OCEAN 569B
4 credits
Instructor(s):
Location: TBD
Schedule: TBD
Department: Oceanography
Quarter: Spring
Class Goals and Structure
This is a hands-on class in methods to analyze the increasingly large
data sets that are being collected in the ocean. Class will be conducted
primarily in the Spatial Analysis Laboratory using MATLAB (Mathworks,
Inc.) with an emphasis on applications. Students will first learn to
apply basic data analysis techniques and to derive error estimates using
a variety of data types. Then students will complete two group projects
demonstrating their ability to apply and to adapt the methods creatively
to answer a scientific question. Each project will require a summary in
the format of a short journal article to be written separately by each
student. Types of data include 1) fixed time series measurements (such
as at a mooring), 2) Lagrangian measurements (float or glider), and 3)

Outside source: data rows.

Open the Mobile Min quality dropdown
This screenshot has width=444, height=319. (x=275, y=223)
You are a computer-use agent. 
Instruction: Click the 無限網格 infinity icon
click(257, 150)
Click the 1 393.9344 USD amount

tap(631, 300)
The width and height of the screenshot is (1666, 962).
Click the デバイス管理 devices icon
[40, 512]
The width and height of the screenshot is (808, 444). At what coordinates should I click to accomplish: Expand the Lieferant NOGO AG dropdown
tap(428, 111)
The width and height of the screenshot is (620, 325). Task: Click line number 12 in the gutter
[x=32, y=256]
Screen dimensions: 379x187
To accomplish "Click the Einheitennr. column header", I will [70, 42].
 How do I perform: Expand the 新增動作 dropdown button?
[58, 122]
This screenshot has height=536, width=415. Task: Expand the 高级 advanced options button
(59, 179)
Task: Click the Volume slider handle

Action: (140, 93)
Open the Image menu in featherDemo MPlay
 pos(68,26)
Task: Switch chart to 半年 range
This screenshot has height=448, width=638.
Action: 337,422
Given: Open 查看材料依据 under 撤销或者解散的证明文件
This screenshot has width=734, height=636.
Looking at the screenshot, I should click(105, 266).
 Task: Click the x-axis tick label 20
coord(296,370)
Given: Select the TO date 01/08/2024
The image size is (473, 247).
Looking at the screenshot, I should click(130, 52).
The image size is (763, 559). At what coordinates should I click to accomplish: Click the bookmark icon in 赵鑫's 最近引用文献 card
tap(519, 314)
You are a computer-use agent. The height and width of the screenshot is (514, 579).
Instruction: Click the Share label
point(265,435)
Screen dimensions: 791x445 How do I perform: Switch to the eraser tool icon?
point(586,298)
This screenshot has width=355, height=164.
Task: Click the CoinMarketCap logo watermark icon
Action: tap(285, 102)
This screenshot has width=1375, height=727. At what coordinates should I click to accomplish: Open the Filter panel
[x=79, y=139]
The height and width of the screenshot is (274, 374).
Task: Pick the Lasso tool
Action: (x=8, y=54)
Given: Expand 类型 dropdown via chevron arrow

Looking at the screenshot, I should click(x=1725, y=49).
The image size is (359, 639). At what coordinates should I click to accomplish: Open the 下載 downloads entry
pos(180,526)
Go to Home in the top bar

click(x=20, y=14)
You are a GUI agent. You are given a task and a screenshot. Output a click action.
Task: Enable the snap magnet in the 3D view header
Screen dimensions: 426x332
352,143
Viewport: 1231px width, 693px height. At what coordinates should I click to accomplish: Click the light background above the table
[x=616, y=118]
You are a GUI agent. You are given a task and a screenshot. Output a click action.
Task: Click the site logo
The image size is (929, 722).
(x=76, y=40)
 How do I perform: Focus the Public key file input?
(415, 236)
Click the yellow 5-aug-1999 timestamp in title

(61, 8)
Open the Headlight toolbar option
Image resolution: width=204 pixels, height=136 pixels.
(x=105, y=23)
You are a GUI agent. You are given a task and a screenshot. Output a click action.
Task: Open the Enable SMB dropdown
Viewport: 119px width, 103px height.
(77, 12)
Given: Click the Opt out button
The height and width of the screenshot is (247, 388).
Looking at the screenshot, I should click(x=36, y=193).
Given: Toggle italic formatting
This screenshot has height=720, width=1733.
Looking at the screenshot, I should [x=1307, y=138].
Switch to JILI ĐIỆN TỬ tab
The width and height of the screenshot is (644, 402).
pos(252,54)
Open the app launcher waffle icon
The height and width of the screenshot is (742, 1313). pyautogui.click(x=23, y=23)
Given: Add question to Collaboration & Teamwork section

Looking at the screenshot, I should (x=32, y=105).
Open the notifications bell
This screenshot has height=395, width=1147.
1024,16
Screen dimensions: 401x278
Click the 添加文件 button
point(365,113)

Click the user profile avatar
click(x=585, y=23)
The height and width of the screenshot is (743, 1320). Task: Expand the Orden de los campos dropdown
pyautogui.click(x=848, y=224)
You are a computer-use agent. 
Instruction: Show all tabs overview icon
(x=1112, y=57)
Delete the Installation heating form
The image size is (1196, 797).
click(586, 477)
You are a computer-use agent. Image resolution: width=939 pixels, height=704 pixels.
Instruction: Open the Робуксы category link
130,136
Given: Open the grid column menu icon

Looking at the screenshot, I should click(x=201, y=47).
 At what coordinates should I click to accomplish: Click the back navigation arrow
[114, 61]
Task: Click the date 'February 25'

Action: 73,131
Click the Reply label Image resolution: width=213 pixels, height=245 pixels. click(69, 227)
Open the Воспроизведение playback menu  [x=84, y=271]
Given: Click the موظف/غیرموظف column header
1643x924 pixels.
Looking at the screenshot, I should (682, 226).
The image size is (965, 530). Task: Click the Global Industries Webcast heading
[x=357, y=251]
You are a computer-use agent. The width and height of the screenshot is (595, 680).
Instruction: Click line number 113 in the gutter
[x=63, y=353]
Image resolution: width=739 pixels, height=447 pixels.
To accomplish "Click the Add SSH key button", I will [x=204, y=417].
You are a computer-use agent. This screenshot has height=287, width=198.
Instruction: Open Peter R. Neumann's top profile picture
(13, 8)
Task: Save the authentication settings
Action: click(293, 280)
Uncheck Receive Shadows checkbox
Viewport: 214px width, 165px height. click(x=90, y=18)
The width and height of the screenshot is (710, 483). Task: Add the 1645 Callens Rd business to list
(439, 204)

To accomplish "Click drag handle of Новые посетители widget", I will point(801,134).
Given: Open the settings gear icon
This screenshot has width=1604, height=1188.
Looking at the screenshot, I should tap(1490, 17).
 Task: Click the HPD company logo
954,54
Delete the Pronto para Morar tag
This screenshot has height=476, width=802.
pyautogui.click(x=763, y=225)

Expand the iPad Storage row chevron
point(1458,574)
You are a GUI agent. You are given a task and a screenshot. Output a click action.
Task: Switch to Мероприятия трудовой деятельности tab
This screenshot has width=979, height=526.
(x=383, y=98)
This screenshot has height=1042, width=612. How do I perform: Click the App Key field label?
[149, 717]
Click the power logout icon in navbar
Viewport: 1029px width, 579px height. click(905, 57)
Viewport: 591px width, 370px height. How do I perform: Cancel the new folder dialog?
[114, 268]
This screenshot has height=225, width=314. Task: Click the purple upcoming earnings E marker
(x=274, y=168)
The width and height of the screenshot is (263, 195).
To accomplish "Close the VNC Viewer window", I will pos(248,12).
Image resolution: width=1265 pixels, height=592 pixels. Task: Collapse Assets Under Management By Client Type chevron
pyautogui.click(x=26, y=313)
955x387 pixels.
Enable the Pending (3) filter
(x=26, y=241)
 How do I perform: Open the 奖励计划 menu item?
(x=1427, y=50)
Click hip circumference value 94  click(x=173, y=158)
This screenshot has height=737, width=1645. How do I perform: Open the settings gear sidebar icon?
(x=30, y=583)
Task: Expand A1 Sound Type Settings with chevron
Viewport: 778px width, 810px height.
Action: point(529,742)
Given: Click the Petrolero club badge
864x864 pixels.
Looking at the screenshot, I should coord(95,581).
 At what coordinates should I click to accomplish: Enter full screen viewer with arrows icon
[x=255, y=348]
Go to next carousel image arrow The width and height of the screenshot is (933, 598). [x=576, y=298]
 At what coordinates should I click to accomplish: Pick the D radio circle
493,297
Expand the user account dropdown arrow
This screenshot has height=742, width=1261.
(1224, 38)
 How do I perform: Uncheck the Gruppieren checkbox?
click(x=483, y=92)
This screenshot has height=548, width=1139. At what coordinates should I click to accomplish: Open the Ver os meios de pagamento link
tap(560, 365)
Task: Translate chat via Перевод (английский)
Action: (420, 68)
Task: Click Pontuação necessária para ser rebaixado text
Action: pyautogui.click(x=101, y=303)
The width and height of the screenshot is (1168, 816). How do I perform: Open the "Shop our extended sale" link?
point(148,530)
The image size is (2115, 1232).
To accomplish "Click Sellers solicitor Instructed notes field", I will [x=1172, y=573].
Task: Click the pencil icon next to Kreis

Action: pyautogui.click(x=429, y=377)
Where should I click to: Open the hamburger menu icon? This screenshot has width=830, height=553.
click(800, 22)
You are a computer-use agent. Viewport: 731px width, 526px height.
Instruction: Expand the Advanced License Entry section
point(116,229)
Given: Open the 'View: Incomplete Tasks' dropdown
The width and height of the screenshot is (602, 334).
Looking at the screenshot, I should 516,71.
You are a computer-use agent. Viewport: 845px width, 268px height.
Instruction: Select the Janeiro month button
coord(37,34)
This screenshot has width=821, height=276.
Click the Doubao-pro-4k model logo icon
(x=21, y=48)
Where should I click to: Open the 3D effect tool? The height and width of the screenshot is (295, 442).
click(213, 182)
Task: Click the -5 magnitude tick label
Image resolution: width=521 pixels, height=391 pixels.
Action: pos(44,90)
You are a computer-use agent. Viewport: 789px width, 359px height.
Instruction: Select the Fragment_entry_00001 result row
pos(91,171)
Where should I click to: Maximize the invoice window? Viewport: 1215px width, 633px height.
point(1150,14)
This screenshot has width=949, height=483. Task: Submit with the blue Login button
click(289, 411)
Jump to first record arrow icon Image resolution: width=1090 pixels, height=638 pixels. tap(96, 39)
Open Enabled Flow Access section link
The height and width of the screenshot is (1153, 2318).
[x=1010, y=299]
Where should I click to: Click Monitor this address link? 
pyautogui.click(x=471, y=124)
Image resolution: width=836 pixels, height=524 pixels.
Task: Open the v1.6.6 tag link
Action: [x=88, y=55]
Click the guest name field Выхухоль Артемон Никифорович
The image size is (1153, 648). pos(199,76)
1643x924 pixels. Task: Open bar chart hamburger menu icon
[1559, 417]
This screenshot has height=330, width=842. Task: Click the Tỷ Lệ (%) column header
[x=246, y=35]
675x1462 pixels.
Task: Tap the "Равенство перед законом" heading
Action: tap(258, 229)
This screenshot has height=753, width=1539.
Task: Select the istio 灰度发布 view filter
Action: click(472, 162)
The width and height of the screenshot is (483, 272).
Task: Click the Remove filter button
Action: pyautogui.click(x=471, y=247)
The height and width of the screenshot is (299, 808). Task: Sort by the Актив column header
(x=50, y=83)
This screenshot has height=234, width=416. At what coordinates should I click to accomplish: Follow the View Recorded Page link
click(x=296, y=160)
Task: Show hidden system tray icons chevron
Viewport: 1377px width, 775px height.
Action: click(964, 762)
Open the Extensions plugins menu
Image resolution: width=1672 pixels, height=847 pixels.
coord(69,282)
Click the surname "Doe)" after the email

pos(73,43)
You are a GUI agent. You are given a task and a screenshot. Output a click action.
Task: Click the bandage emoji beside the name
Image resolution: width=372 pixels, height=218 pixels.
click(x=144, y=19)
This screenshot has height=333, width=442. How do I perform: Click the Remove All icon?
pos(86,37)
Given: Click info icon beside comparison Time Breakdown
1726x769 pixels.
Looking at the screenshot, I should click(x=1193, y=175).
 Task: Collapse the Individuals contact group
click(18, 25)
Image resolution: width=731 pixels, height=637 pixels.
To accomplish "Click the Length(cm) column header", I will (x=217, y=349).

satellite measurements. Skills learned will include plotting, editing,
filtering, interpolating and gridding data; computing and/or removing
biases, trends, or periodic signals; merging different types of data;
deriving error estimates; and statistical characterizations and
comparisons of two types of data (linear regression, correlations,
principal components/EOFs).
Course Details
The course will be 4 units and will include 1 hr per week of lecture
plus two 1.5-hr laboratory sessions. The lecture time will be devoted
to providing background material for the exercises in the laboratory
sessions and discussing examples from the literature of the analysis
methods. Exercises (homework) will be provided to familiarize the
students with the applications. Familiarity with Matlab (or comparable
programming experience) is required. Familiarity with simple statistics,
linear algebra, and oceanography is helpful.